Reproduce the data word for word, keeping every line complete.

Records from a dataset
-- Opening Marker --

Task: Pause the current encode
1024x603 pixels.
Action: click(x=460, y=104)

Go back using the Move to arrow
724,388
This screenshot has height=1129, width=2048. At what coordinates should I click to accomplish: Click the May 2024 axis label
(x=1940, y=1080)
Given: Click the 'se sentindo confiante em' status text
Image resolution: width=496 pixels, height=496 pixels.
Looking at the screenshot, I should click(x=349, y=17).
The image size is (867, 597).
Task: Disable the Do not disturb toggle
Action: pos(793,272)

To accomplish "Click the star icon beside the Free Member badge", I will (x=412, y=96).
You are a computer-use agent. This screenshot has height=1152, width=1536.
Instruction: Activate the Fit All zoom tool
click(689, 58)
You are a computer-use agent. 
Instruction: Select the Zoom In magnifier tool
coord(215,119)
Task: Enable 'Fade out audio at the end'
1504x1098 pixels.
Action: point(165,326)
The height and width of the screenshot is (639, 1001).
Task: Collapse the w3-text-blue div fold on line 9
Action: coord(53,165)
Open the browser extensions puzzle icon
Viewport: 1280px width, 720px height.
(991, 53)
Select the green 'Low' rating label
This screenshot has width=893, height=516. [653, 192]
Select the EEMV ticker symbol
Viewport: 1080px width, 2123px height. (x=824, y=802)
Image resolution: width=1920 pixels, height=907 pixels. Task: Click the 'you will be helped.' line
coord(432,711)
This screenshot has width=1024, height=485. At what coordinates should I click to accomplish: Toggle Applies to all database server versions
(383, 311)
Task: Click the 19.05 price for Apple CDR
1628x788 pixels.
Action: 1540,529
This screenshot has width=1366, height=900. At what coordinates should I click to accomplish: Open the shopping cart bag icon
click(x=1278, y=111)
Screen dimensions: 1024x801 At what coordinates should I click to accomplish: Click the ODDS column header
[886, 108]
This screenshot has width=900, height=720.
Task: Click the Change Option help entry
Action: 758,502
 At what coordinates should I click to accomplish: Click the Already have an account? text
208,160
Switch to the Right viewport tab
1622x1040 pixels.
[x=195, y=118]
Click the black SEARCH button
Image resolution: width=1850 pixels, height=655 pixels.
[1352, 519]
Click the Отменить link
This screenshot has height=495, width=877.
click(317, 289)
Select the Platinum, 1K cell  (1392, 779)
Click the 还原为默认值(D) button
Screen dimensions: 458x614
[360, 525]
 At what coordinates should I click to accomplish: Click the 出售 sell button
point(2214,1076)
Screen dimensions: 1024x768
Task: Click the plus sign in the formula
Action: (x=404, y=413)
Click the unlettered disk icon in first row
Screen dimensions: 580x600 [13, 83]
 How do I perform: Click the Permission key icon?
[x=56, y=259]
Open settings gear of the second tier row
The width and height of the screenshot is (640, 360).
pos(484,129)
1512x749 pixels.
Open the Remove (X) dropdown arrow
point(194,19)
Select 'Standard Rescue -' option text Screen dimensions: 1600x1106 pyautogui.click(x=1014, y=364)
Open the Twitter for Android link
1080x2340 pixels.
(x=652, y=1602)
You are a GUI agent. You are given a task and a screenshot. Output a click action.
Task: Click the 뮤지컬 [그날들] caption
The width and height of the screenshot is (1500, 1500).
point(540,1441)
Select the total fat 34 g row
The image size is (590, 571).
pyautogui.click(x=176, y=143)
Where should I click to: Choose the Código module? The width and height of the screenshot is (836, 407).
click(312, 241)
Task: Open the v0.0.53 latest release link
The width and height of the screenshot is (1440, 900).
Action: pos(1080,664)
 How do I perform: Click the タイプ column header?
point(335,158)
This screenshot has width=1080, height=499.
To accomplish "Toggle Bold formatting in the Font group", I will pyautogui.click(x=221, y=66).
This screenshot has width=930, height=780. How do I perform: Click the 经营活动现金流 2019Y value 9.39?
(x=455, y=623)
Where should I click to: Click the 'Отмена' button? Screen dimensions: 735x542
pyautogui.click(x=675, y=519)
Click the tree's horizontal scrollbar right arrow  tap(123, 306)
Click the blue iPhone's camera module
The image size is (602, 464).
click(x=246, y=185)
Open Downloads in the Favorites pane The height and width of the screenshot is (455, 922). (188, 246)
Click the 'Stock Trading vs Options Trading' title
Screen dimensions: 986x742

-- Closing Marker --

Answer to this problem
Task: Pause the current encode
1024x603 pixels.
Action: click(x=460, y=104)

Go back using the Move to arrow
724,388
This screenshot has height=1129, width=2048. At what coordinates should I click to accomplish: Click the May 2024 axis label
(x=1940, y=1080)
Given: Click the 'se sentindo confiante em' status text
Image resolution: width=496 pixels, height=496 pixels.
Looking at the screenshot, I should click(x=349, y=17).
The image size is (867, 597).
Task: Disable the Do not disturb toggle
Action: pos(793,272)

To accomplish "Click the star icon beside the Free Member badge", I will (x=412, y=96).
You are a computer-use agent. This screenshot has height=1152, width=1536.
Instruction: Activate the Fit All zoom tool
click(689, 58)
You are a computer-use agent. 
Instruction: Select the Zoom In magnifier tool
coord(215,119)
Task: Enable 'Fade out audio at the end'
1504x1098 pixels.
Action: point(165,326)
The height and width of the screenshot is (639, 1001).
Task: Collapse the w3-text-blue div fold on line 9
Action: coord(53,165)
Open the browser extensions puzzle icon
Viewport: 1280px width, 720px height.
(991, 53)
Select the green 'Low' rating label
This screenshot has width=893, height=516. [653, 192]
Select the EEMV ticker symbol
Viewport: 1080px width, 2123px height. (x=824, y=802)
Image resolution: width=1920 pixels, height=907 pixels. Task: Click the 'you will be helped.' line
coord(432,711)
This screenshot has width=1024, height=485. At what coordinates should I click to accomplish: Toggle Applies to all database server versions
(383, 311)
Task: Click the 19.05 price for Apple CDR
1628x788 pixels.
Action: 1540,529
This screenshot has width=1366, height=900. At what coordinates should I click to accomplish: Open the shopping cart bag icon
click(x=1278, y=111)
Screen dimensions: 1024x801 At what coordinates should I click to accomplish: Click the ODDS column header
[886, 108]
This screenshot has width=900, height=720.
Task: Click the Change Option help entry
Action: 758,502
 At what coordinates should I click to accomplish: Click the Already have an account? text
208,160
Switch to the Right viewport tab
1622x1040 pixels.
[x=195, y=118]
Click the black SEARCH button
Image resolution: width=1850 pixels, height=655 pixels.
[1352, 519]
Click the Отменить link
This screenshot has height=495, width=877.
click(317, 289)
Select the Platinum, 1K cell  (1392, 779)
Click the 还原为默认值(D) button
Screen dimensions: 458x614
[360, 525]
 At what coordinates should I click to accomplish: Click the 出售 sell button
point(2214,1076)
Screen dimensions: 1024x768
Task: Click the plus sign in the formula
Action: (x=404, y=413)
Click the unlettered disk icon in first row
Screen dimensions: 580x600 [13, 83]
 How do I perform: Click the Permission key icon?
[x=56, y=259]
Open settings gear of the second tier row
The width and height of the screenshot is (640, 360).
pos(484,129)
1512x749 pixels.
Open the Remove (X) dropdown arrow
point(194,19)
Select 'Standard Rescue -' option text Screen dimensions: 1600x1106 pyautogui.click(x=1014, y=364)
Open the Twitter for Android link
1080x2340 pixels.
(x=652, y=1602)
You are a GUI agent. You are given a task and a screenshot. Output a click action.
Task: Click the 뮤지컬 [그날들] caption
The width and height of the screenshot is (1500, 1500).
point(540,1441)
Select the total fat 34 g row
The image size is (590, 571).
pyautogui.click(x=176, y=143)
Where should I click to: Choose the Código module? The width and height of the screenshot is (836, 407).
click(312, 241)
Task: Open the v0.0.53 latest release link
The width and height of the screenshot is (1440, 900).
Action: pos(1080,664)
 How do I perform: Click the タイプ column header?
point(335,158)
This screenshot has width=1080, height=499.
To accomplish "Toggle Bold formatting in the Font group", I will pyautogui.click(x=221, y=66).
This screenshot has width=930, height=780. How do I perform: Click the 经营活动现金流 2019Y value 9.39?
(x=455, y=623)
Where should I click to: Click the 'Отмена' button? Screen dimensions: 735x542
pyautogui.click(x=675, y=519)
Click the tree's horizontal scrollbar right arrow  tap(123, 306)
Click the blue iPhone's camera module
The image size is (602, 464).
click(x=246, y=185)
Open Downloads in the Favorites pane The height and width of the screenshot is (455, 922). (188, 246)
Click the 'Stock Trading vs Options Trading' title
Screen dimensions: 986x742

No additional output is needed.